Carved upon it are the names of all the town's waterways and bridges, both ancient and modern.
Romsey Abbey is full of interesting historical facts and you could spend much more time here. To keep on track with our trail today have a walk around the church and take the points of interest including the gates, the North Transept, Saxon remains, the Abbess's doorway and rood and the Waterloo Memorial. You can hear more about these on the audio guide.
2. The Abbey (road)
Walk through the gates to the right hand side of the Abbey.
Keeping the Abbey to your left you will see the former vicarage called Folly House. it was built in the 1850s and is very similar in style to the Abbey School building which sits to its right hand side, which was built at a similar time. The logo of the bishopric of Winchester can be seen on the wall of the House.
Now walk down the road on your left (called the Abbey).
On your left you will see a charming terrace of houses with a Regency facade on buildings that are of much older period concealing medieval structures in places. Just around the corner to the left again, you'll see the Temple Buildings. The copper flashings and sundial were added in the 1920s. Temple was the name of the Palmerston family.
3. La Sagesse
Opposite the Temple buildings you'll see the walls to La Sagesse. The Daughters of Wisdom were originally a French order of Catholic Sisters know as Filles de la Sagesse. They came to Romsey in 1891 and have since, at various times, provided an orphanage and a school. They now provide a nursing home in their grounds. It is pure coincidence that the town has housed two quite separate orders of religious ladies.
Within the gates you'll find Abbey House, the home for those Sisters who live in Romsey. This is the site of a miraculous healing of a sister in 1927. The labyrinth is to the right within the gates of Abbey House. The Labyrinth can be walked around for those who want peaceful contemplation.
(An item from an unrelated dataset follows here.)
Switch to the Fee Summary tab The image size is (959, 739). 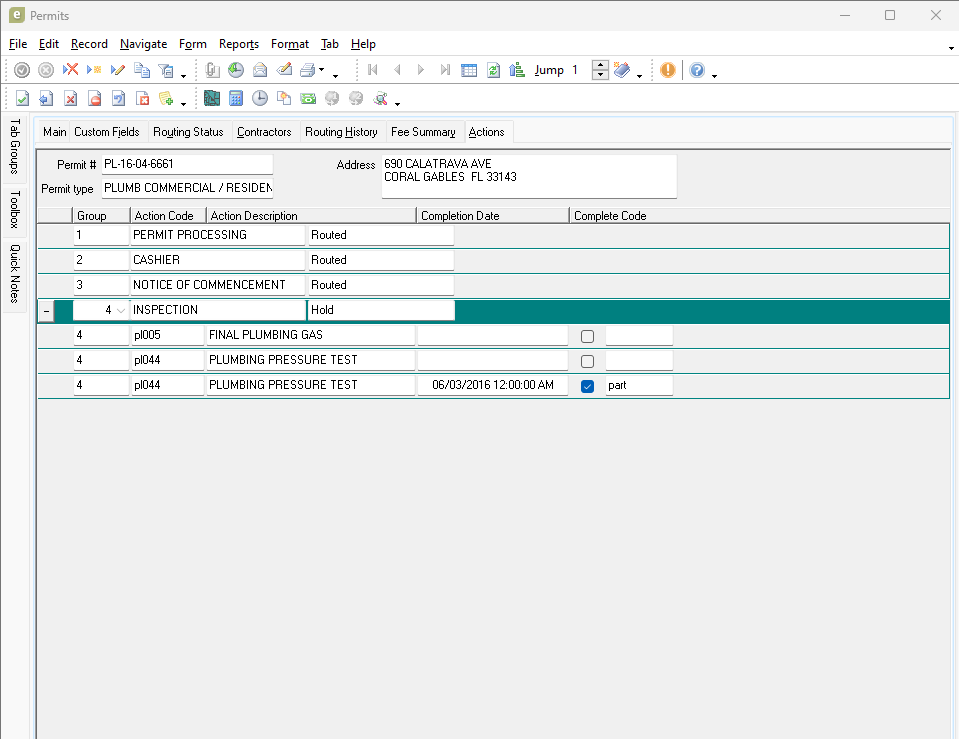tap(423, 132)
When the Sisters came to Romsey there was no Roman Catholic Chuch in the town. By 1913 they had built St Joseph's Church in the Arts and Crafts style, and made it available for Catholic worship by the laity.
4. Abbey Meads
Return through the gateway and turn left down The Meads.
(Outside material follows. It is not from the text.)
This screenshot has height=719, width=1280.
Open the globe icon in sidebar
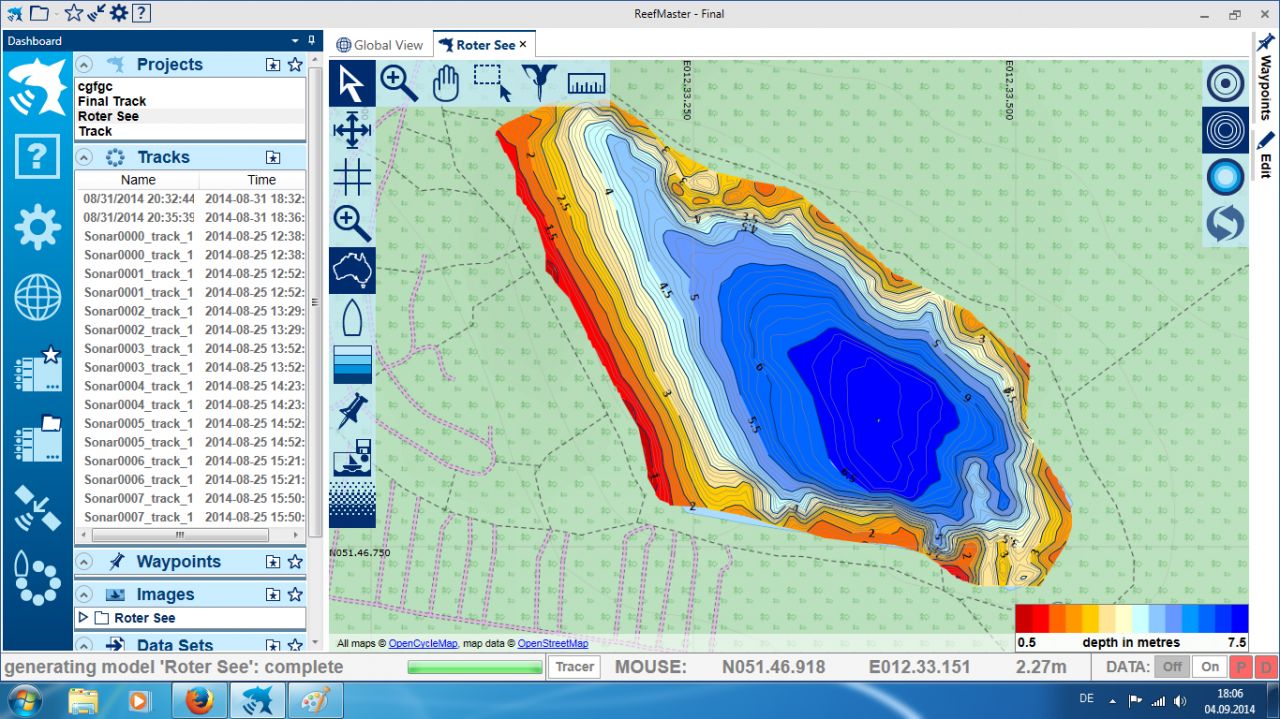coord(37,298)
To your right you will see the Barlett's almshouses. Dr Bartlett lived in Romsey but worked in Salisbury Infirmary and in Winchester. He provided almshouses for six poor widows in 1807. Originally these were in Middlebridge Street but had to be demolished to make way for the by-pass and were rebuilt, in the same style, here in Abbey Meads.
Continue down The Meads towarsd the bridge, known as 'White Bridge', and cross over the road to see the entrance to the War Memorial Park, our next stop.
5. War Memorial Park
Romsey created a War Memorial Park in 1920 as a way of remembering those killed in the First World War. In order to improve the drainage on a very wet field, hardcore was brought in from the nearby Remount Camp where horses had been trained throughout the war. The camp was no longer needed after the war was over and its buildings were demolished, so much of them are to be found under the lawns of the park. The camp lay to the south-west of Romsey on Pauncefoot Hill. The park was the inspiration of Charles Moody, whose former shop now houses the VIC and the Moody Museum.
Originally the park was fenced and the gates locked at nights. Fencing and gates were taken away in 1941 when metal was collected for the war effort. both have been restored, but the gates are only locked when flooding makes the park unsafe.
As a way of commemorating the contribution made by horses and mules in the First World War, a statue was commissioned with funds from voluntary donations. It is a rare example where the soldier is an adjunct to the horse instead of the other way round. The statue, in bronze resin, was sculpted by Amy Goodman and unveiled by the Princess Royal, HRH Princess Anne in 2015.
Interesting things to see within the park boundary are the War Memorial and The Japanese Gun. The memorial was designed by Charles Dyson who was Surveyor of Romsey Rural District Council. It was unveiled by General 'Jack' Seeley, Lord Mottistone, on 21 June 1921. He had been a cavalry officer and his horse Warrior was the inspiration for Michael Morpurgo's 'Warhorse'.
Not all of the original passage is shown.